Let's say you have a section as anchor and an article (i.e. a group of sections) as candidate. With quesadiya, you can visually select a section in the candidate, which is the most similar to the anchor.

Quickstart

Installation

You can install quesadiya by running

$ pip install quesadiya

Check installation by

$ quesadiya

Installation from Source

  1. git clone this repo.
  2. cd quesadiya.
  3. run pip install ..
  4. check installation by running quesadiya on your terminal.

Project Management

Quesadiya provides the command-line interface (CLI) to manage data annotation projects.

Create Project

You can create a data annotation project by

$ quesadiya create <project_name> <admin_name> <datapath> [OPTIONS]

For example,

$ quesadiya create queso me data/sample_triplets.jsonl
Loading input data: 5 row [00:00, 1495.40 row/s]
Admin password:
Repeat for confirmation:
Inserting data. This may take a while...
Finish creating a new project 'queso'

Caution: <datapath> must be a jsonline file, where each row must follow the format below:

{
  "anchor_sample_id": "string (max 100 char)",
  "anchor_sample_text": "list of text", // each element is a paragraph
  "anchor_sample_title": "text (nullable)",
  "candidate_group_id": "string (max 100 char)",
  "candidates": [
    "item": {
      "candidate_sample_id": "string (max 100 char)",
      "candidate_sample_text": "list of text", // each element is a paragraph
      "candidate_sample_title": "text (nullable)"
    }
  ]
}

anchor is the sample you want to compare to the positive sample and the negative sample. candidates is a list of candidates for a positive and a negative sample. The sample collaborator selects is recorded as a positive sample and quesadiya chooses a negative sample from the rest.
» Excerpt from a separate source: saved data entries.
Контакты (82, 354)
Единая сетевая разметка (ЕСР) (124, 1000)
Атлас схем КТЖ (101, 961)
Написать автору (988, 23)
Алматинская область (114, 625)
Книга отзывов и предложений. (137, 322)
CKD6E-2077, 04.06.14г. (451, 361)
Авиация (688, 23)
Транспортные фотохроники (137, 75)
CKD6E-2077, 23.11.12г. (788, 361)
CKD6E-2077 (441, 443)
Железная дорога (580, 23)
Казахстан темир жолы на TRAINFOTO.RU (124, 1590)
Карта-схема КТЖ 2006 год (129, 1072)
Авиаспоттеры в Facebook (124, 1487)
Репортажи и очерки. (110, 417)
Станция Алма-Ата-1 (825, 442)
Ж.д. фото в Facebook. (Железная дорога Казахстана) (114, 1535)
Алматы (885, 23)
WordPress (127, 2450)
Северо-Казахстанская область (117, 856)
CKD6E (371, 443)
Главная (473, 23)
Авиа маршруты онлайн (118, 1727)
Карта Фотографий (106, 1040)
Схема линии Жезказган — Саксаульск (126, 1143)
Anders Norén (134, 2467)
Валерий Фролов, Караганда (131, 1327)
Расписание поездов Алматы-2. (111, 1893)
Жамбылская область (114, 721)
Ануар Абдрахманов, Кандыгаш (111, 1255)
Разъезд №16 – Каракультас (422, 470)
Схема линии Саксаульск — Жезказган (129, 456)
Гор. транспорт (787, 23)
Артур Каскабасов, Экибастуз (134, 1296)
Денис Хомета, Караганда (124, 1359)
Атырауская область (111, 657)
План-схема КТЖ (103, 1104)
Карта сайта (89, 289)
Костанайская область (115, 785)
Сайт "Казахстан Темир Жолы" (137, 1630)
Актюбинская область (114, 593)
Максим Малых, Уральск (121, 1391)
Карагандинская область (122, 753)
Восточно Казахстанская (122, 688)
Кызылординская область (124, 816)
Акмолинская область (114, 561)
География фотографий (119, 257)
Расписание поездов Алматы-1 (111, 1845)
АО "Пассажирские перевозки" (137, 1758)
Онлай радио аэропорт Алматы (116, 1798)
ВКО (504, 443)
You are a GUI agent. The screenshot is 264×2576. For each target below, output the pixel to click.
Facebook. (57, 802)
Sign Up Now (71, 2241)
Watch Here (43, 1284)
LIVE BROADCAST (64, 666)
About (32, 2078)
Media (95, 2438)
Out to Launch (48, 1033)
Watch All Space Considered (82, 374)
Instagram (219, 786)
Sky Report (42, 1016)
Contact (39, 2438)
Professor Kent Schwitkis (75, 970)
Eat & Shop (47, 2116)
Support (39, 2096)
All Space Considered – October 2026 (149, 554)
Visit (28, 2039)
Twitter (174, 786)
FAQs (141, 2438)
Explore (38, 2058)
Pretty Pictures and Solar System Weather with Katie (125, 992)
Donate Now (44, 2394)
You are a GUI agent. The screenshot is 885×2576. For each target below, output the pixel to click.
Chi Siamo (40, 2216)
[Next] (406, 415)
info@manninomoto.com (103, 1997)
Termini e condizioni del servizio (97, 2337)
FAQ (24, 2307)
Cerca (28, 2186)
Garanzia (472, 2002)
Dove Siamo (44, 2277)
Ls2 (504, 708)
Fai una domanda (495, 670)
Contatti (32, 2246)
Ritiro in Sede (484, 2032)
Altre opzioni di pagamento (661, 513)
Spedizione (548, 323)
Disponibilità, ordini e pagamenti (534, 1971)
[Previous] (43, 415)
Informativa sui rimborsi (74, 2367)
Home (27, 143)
Tips: You can add collaborators from a jsonline file when you create a project by

$ quesadiya create queso me data/triplets.jsonl -a data/sample_collaborators1.jsonl

You can view sample data here.

Note that <collaborator_path> must be a jsonline file, where each row must follow the format below:

{
  'name': "string (max 150 char)",
  'password': "string (max 128 char)",
  'contact': "string (max 254 char)"
}

See Command Line Interface Guide for more details.

Run Project

You can annotate a data set by running quesadiya:

$ quesadiya run [OPTION]

You can specify the port number to run the quesadiya server by option. For example,

$ quesadiya run -p 4000

Quesadiya's default port number is 1133.

Once you run a project, open your browser and access http://localhost:1133/.

Then, select a project and type admin name and password.

This leads you to the admin page. In the admin page, you can do the followings:
  • view discarded samples
  • view progress of each collaborator
  • edit collaborators

Tips: Admin user cannot annotate data. If you're the admin and like to annotate samples, make a collaborator account for yourself and login with the account.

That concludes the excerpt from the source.